Comme d'habitude, je ne garantis en rien qu'elle soit optimale (au contraire même ! ), et c'est tout juste si je garantis qu'elle fonctionne (mais j'ai tout de même fait assez de tests pour m'assurer de l'absence de bugs ! ).

Pendant que j'y suis aussi, coupons court aux malentendus : il ne s'agit pas de D-Graphe, même si les apparences sont trompeuses et que l'on va travailler avec un graphe.
Je donne le nom de code du jeu pour que les curieux tentent d'imaginer : mesdames et messieurs, préparez-vous à accueillir Eulris (normalement « eulrvis », mais c'est imprononçable sous nos latitudes) !

Dans cet article, nous ferons des maths (un peu), de l'algorithmie (plus), du debug (beaucoup) et de l'explication (encore plus).
Comme d'habitude, je choisis comme support AS3, c'est assez souple pour le réimplémenter en ce que vous voulez.
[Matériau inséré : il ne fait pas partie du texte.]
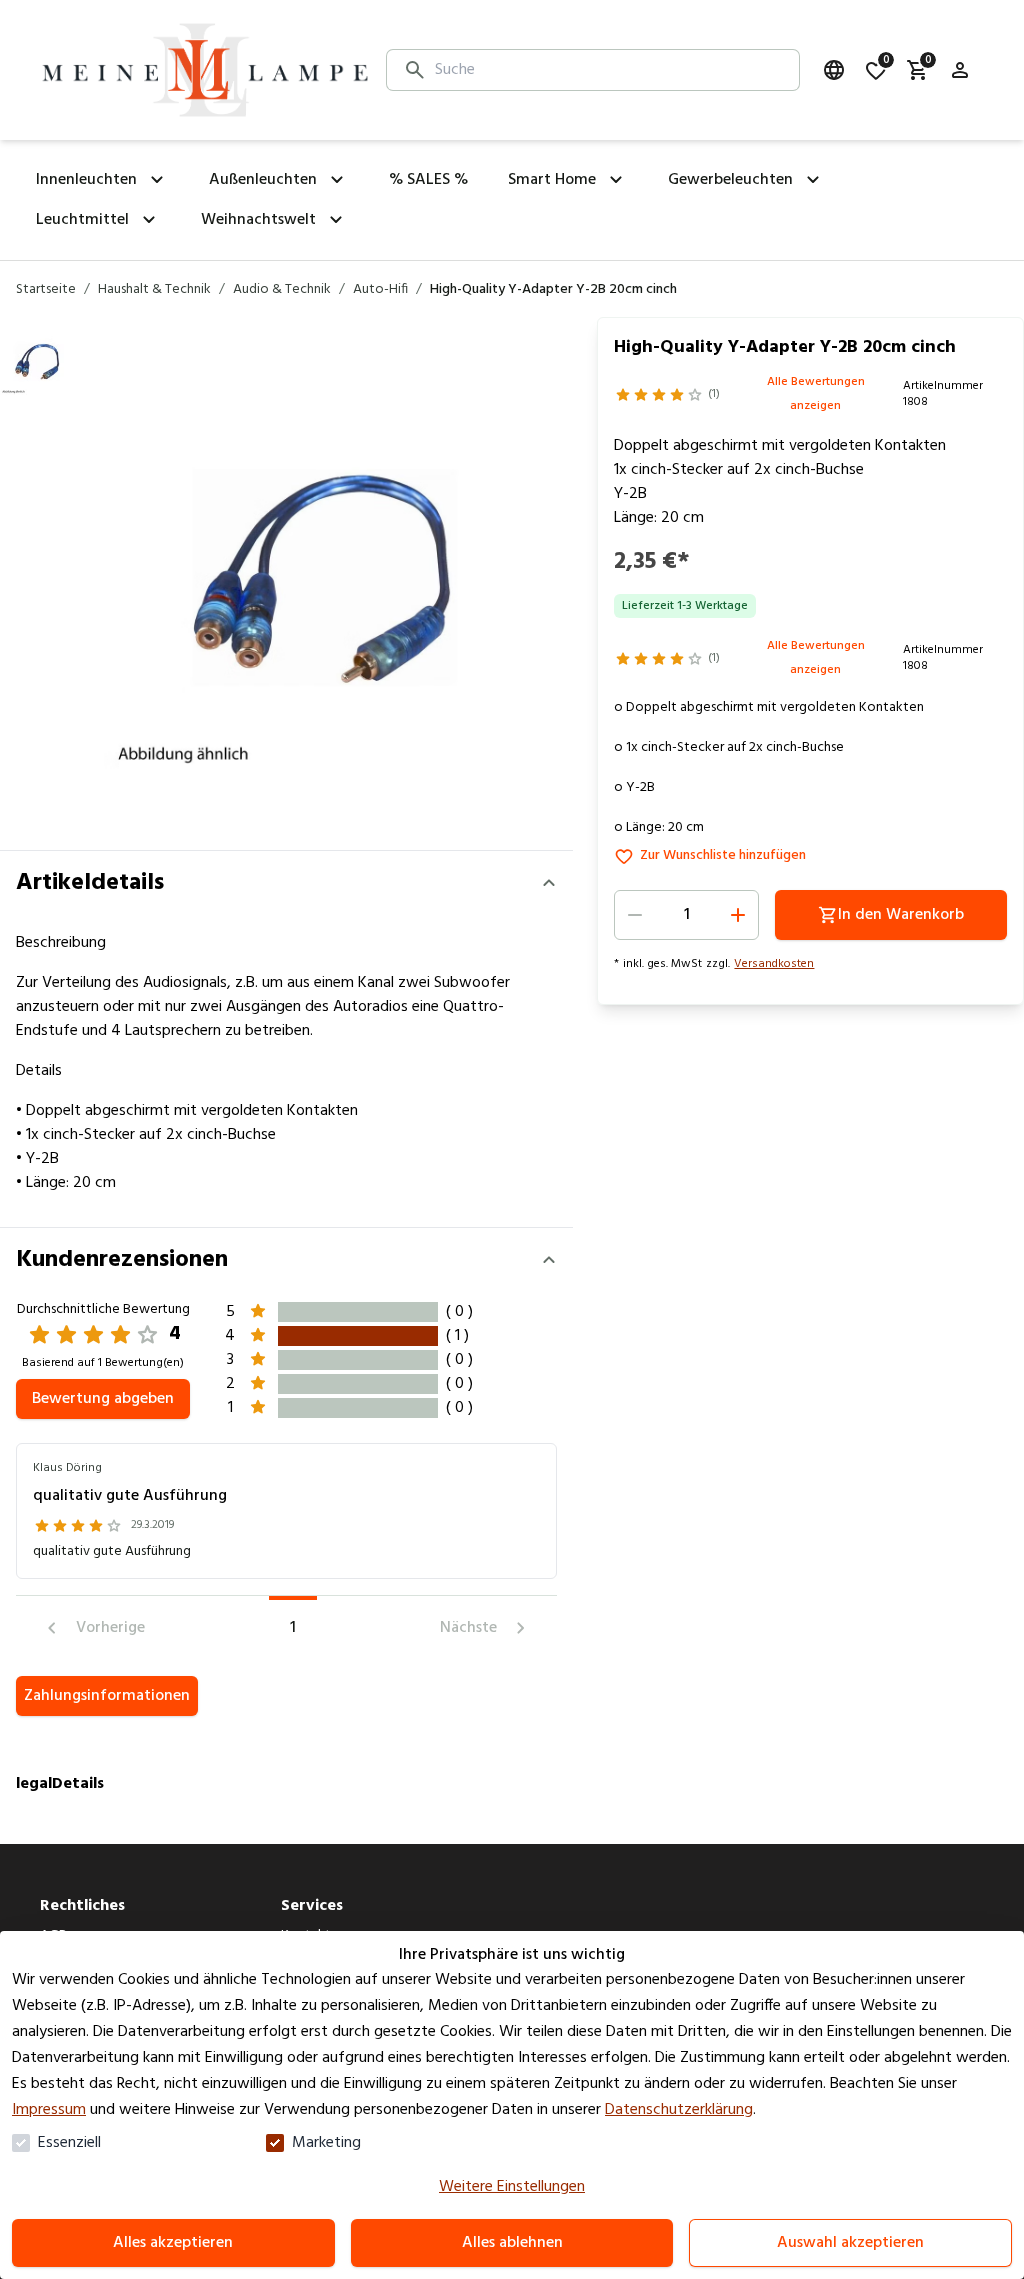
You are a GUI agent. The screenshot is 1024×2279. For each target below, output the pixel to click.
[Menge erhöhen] (738, 915)
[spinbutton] (686, 915)
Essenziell (69, 2143)
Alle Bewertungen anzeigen (816, 394)
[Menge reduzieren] (635, 915)
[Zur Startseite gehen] (205, 70)
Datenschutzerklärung (679, 2110)
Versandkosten (774, 964)
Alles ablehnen (512, 2243)
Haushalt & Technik (154, 290)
Graphe de Doyle, MathWorld
Graphe de Doyle, MathWorld

Problématique : trouver un moyen agréable, intuitif et fonctionnel pour laisser un utilisateur parcourir un graphe (une figure de jeu).
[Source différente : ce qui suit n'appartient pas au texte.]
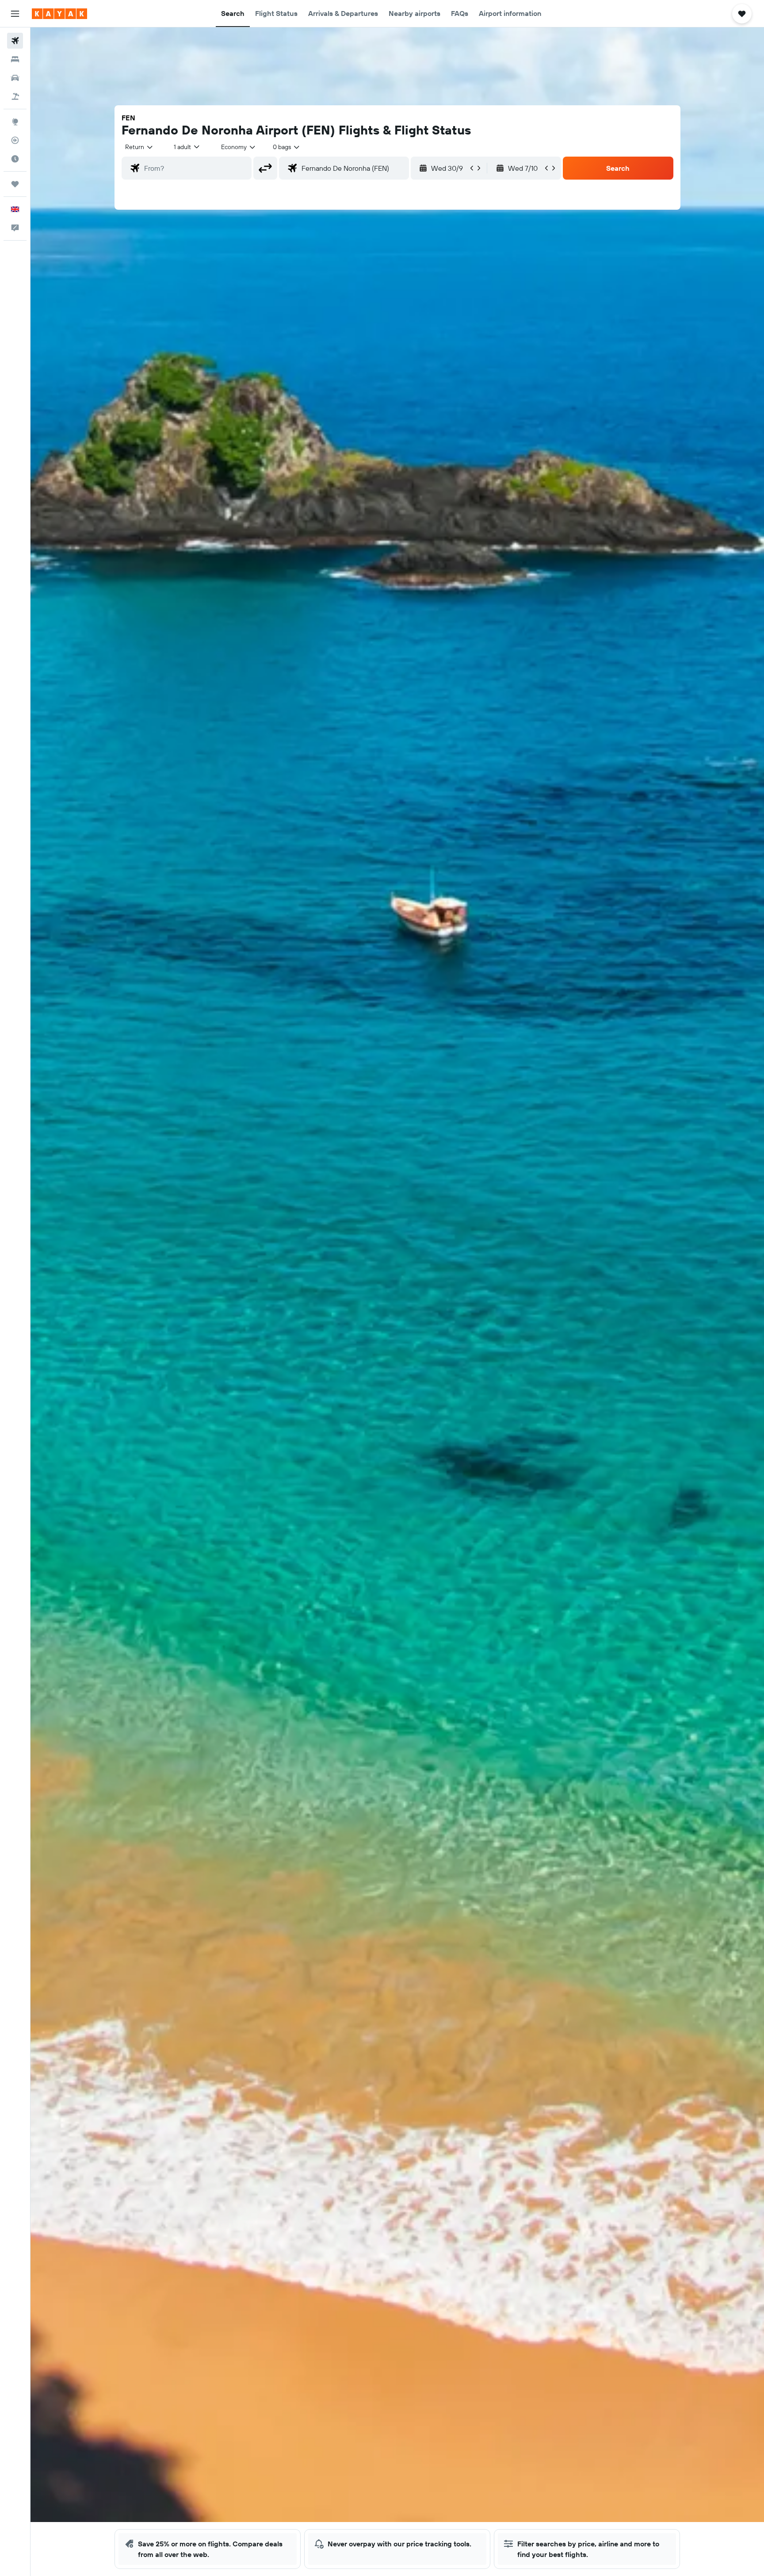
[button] (15, 13)
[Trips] (15, 184)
Justification de la problématique : imaginez un jeu qui implique de parcourir un graphe, celui-là par exemple :

Vous placez votre joueur sur le nœud (rouge) tout en haut, et vous voulez qu'il puisse « parcourir » le graphe pour arriver en bas.
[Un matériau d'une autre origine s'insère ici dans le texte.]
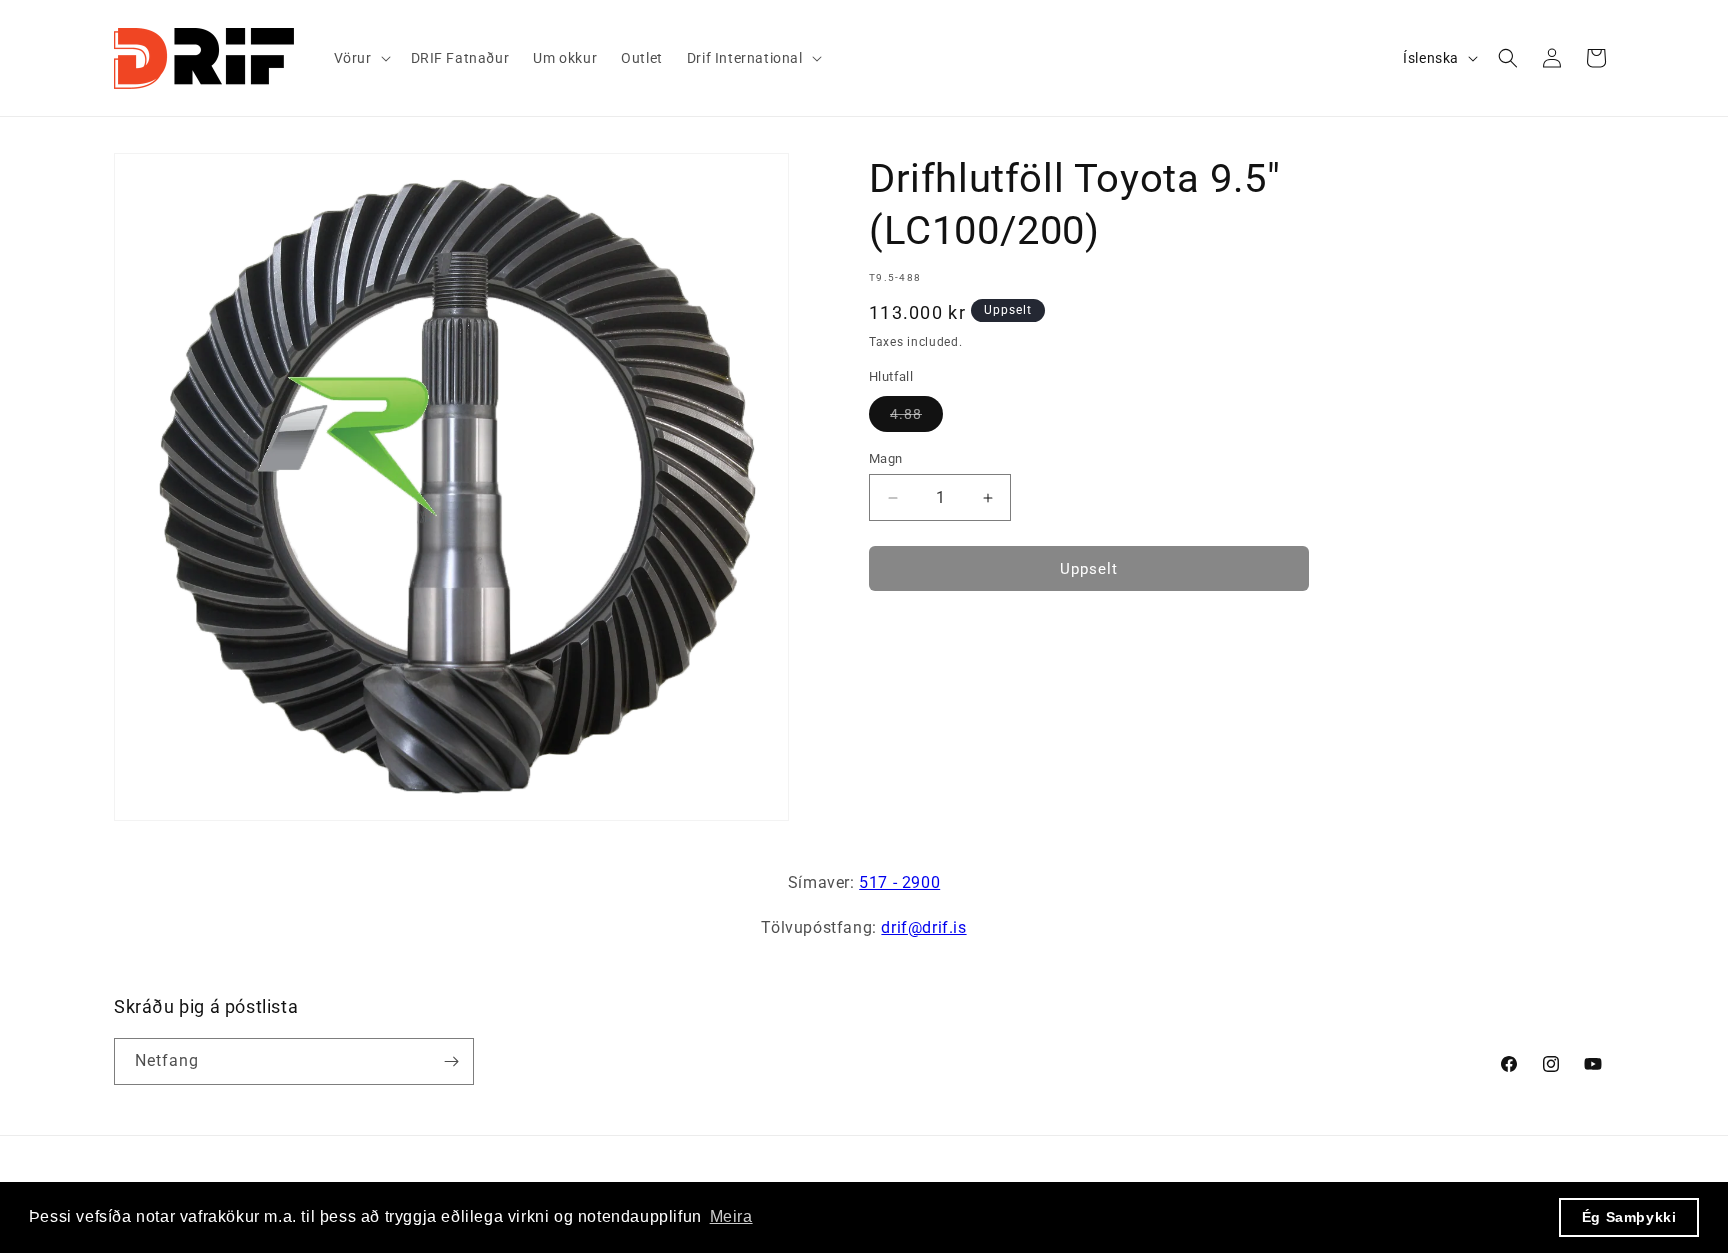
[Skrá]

Quelles solutions vous viennent à l'esprit ?

  • Au clavier :

    • Utiliser les touches directionnelles. Mais comment représenter les 360° de latitude que peuvent prendre les arêtes sortant du point ? Ici il y en a 4, si on pose comme pré-requis que le nombre de « traits » sortants ne dépassera jamais 4, on peut attribuer à chacun une valeur directionnelle (haut, bas, gauche, droite) et laisser l'utilisateur faire. Les problèmes surviennent cependant rapidement : par exemple, si les quatre traits sont dirigés vers le bas, l'utilisateur aura du mal à établir une correspondance avec la touche haut. De même si les traits sortent en croix de St André (en diagonale) : l'extrémité partant en haut à gauche est-elle actionnée par l'appui vers gauche ? vers haut ? Bref, solution rejetée.
    • Utiliser le pavé numérique, qui laisse 8 degrés de latitude. Mais on retombe sur les mêmes problèmes dans les cas limites !
    • Placer un marqueur sur une arête (par exemple, d'angle le plus faible par rapport à l'horizontale) puis utiliser les touches gauche et droite pour sauter d'une arête. On perd ainsi la limite du nombre de traits sortants, mais on y perd aussi en ergonomie (il faut appuyer plusieurs fois sur une touche pour sélectionner la bonne arête). Gardons l'idée dans un coin de la tête.
  • À la souris :

    • Au clic : on clique sur une arête pour effectuer un déplacement du point de départ vers le point relié par l'arête cliquée. L'idée est bonne, mais nécessite des bonnes capacités de maniement de souris pour être rapide, et la détection d'arêtes qui se chevauchent (proches du point de départ) est problématique.
    • Pathfinding. L'utilisateur clique simplement sur un nœud, et l'ordinateur se charge de calculer le chemin le plus court. C'est assez aisé avec les technologies modernes (une liste chaînée fait des merveilles sur un algorithme A* brut)(encore que l'optimisation nécessite plus de réflexion, mais ici les nœuds sont peu nombreux ce qui limite le nombre de combinaisons à effectuer et donc la longueur du calcul). Le problème, c'est comment définir « chemin le plus court » ? Intuitivement, on pense à la longueur des arêtes, mais est-ce vraiment le résultat voulu ? Les cas sont nombreux ou la réponse est clairement non (encore une fois, cf. C-Graphe par exemple).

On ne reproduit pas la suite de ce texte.